This year, I resolved to systematize my predictions, by building a model to forecast Oscar results. Why do this, you ask?
1) The lucrative $50 prize, and all of the opportunities that that opens up.
2) I’ve been looking for a non-astrophysics data analysis project, and this seemed fun. Also, astrophysicists throw garbage at you when you try to do inference without a physically-justified model, and I wanted to slum it up a bit with some purely-empirical forecasting.
The Academy Awards is the last ceremony in a long awards season. The most obvious data to use to try to forecast the Oscars are the results from these previous ceremonies. This is especially true since the same people vote for multiple ceremonies, so these awards can be seen as polls for the oscars. There are other potentially interesting variables to consider (Rotten Tomatoes rating, Box office performance, genre or cast information, etc), but I decided to start with the ceremony results.
The IMDB archives the nominees and winners for the major ceremonies. They don’t provide a nice API for grabbing their data, but it’s easy enough to parse from the HTML (enter: BeautifulSoup). As is so often the case, data cleaning is among the most time-consuming tasks of the project. For example, many award categories change names slightly over time (Best Picture -> Best Motion Picture of the Year). After standardizing all of this information, I ended up with a JSON database of all the nominees and winners for 7 awards ceremonies since 1990 (about 8800 nominations in total).
Before doing anything fancy, I wanted to get a grasp on what the data looked like. T0 be concrete, I’ll focus on the Best Picture category for the moment. Here’s a plot of what fraction of movies go on to win the best picture Oscar, as a function of whether they were nominated for or won the award in a different ceremony.
Interestingly (though not all that surprising in retrospect), winning the Independent Spirit Award (which focuses on indie cinema) is anti-correlated with winning the Oscar. The only movie since 1990 to win both the Independent Spirit and Oscar Best Picture awards was The Artist last year. Also interesting is the fact that the Golden Globes correlates so weakly with the Oscars — this ceremony is often touted as being a good predictor for the Academy Awards, but other ceremonies clearly do better.
How do I combine all of this information into an estimate of who is most likely to win the 2013 Best Picture award? Equally as important, how do I assess how confident this prediction is, so that I can wager more points on categories which are most certain?
One of the standard strategies for estimating success probabilities based on a 0/1 outcome (a movie either wins, or it doesn’t) is logistic regression. It’s pretty much the simplest thing to try, so it’s worth checking how well it does.

····················

* Challenges:
**a)** According to the Oscar forecasting text, which movie is the only one since 1990 to win both the Independent Spirit and Oscar Best Picture awards?
**b)** For each statement, say whether the Oscar forecasting text agrees, and quote the words that decide it: (i) the author's database covers 7 awards ceremonies since 1990; (ii) IMDB offers a convenient API for retrieving its award data; (iii) the Golden Globes correlate strongly with the Oscars.
The listing after this point is separate material, unrelated to the Oscar forecasting text.

* Rows:
····················

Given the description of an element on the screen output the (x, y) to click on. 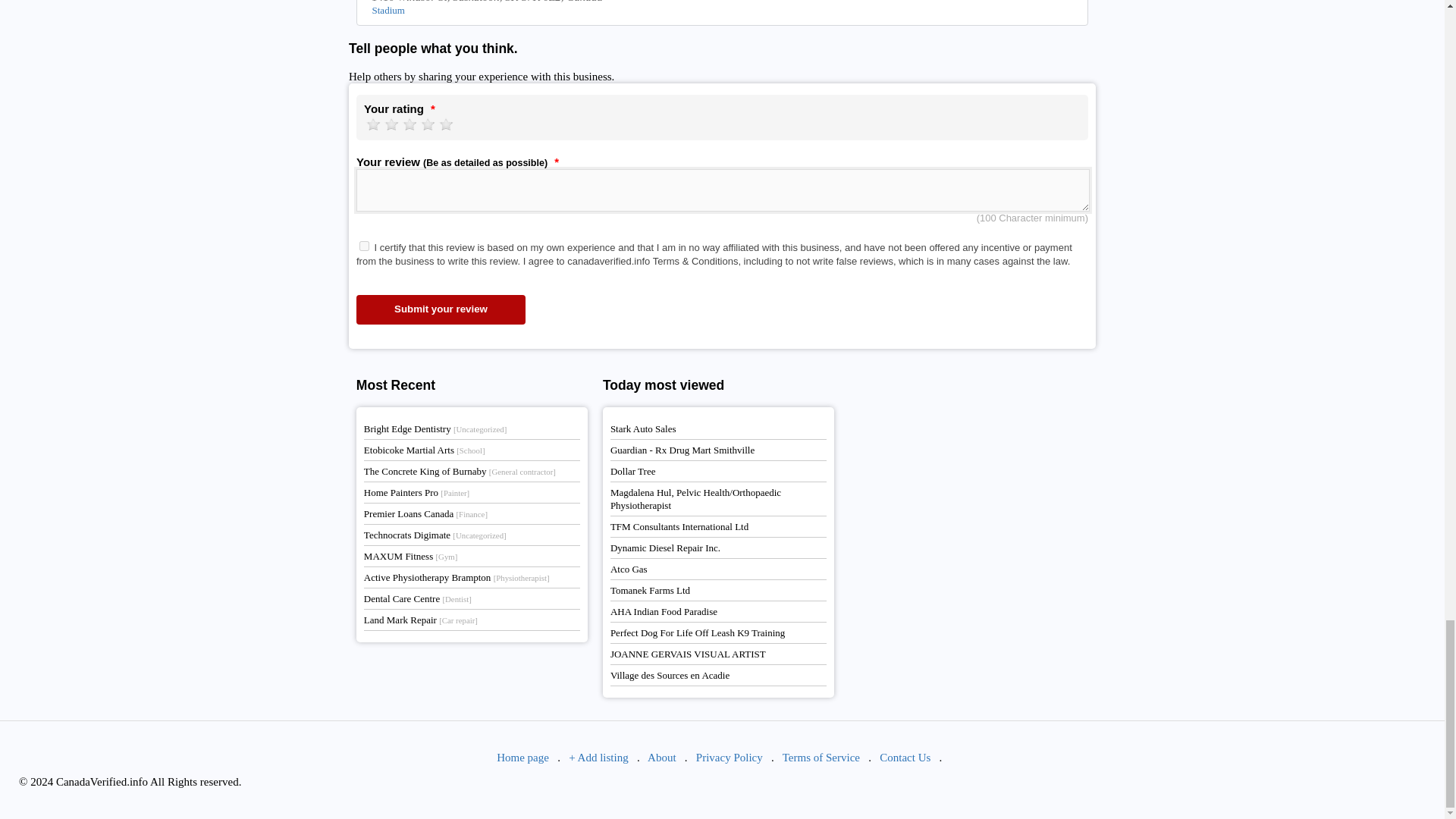
Submit your review (440, 309)
true (364, 245)
Given the description of an element on the screen output the (x, y) to click on. 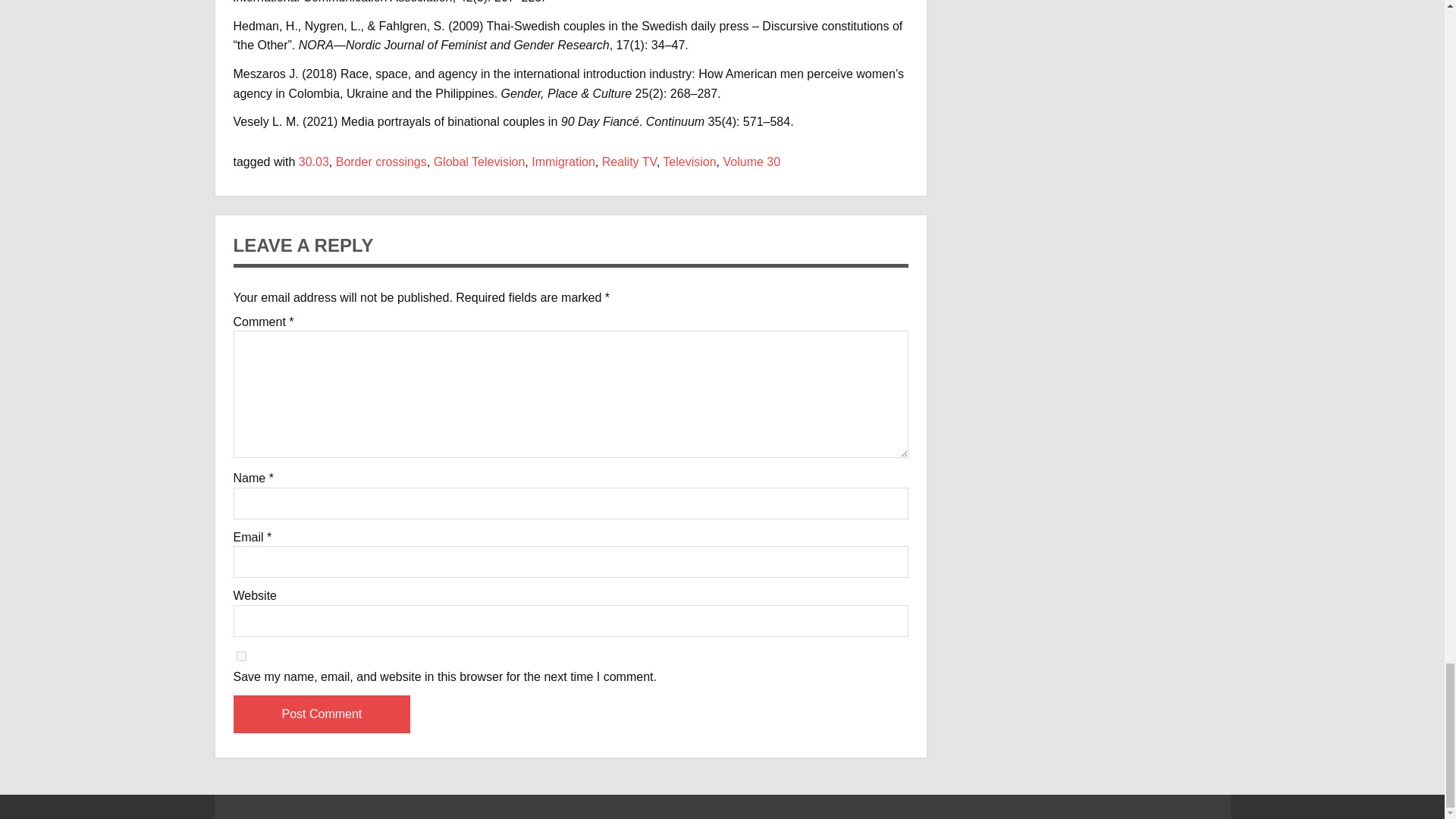
Reality TV (629, 161)
Global Television (479, 161)
Immigration (563, 161)
Volume 30 (751, 161)
30.03 (313, 161)
Post Comment (321, 714)
Television (689, 161)
Border crossings (381, 161)
yes (240, 655)
Post Comment (321, 714)
Given the description of an element on the screen output the (x, y) to click on. 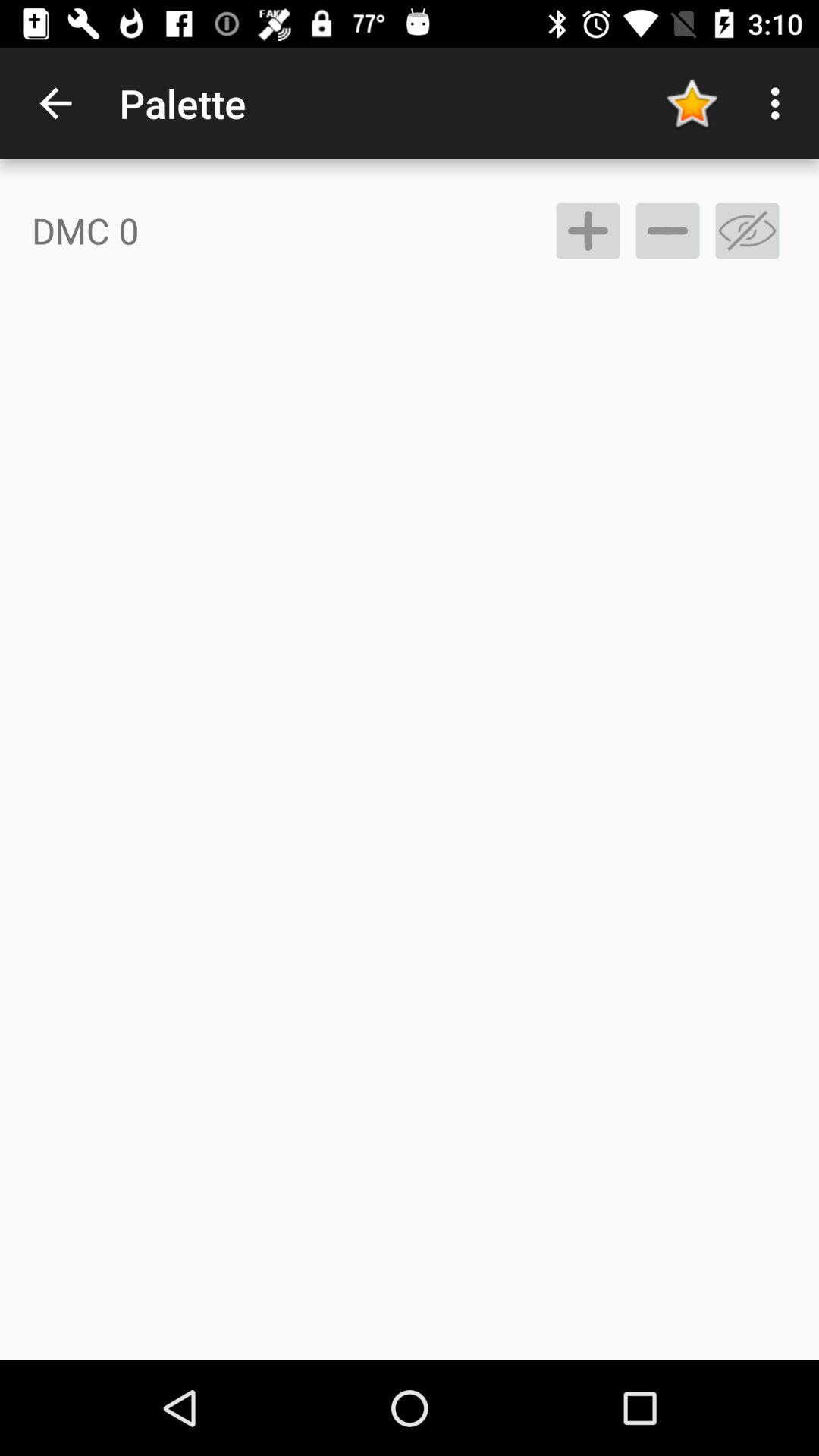
select icon next to the palette item (55, 103)
Given the description of an element on the screen output the (x, y) to click on. 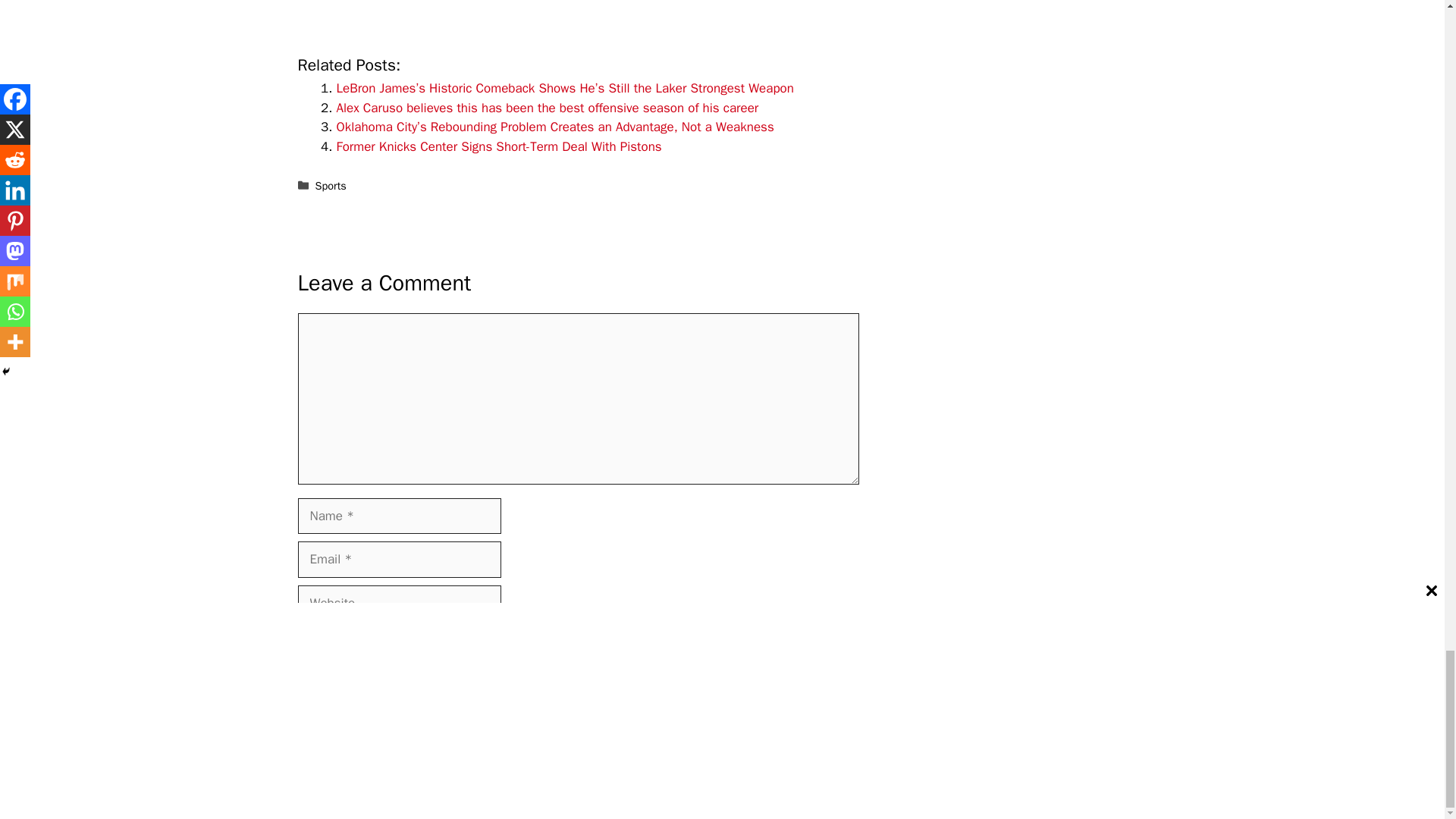
yes (302, 638)
Sports (330, 185)
Former Knicks Center Signs Short-Term Deal With Pistons (499, 146)
Post Comment (349, 684)
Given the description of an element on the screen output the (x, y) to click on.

····················

* Results in order:
**a)** The Artist

**b)**
(i) Yes: "a JSON database of all the nominees and winners for 7 awards ceremonies since 1990"
(ii) No: "They don’t provide a nice API for grabbing their data"
(iii) No: "the Golden Globes correlates so weakly with the Oscars"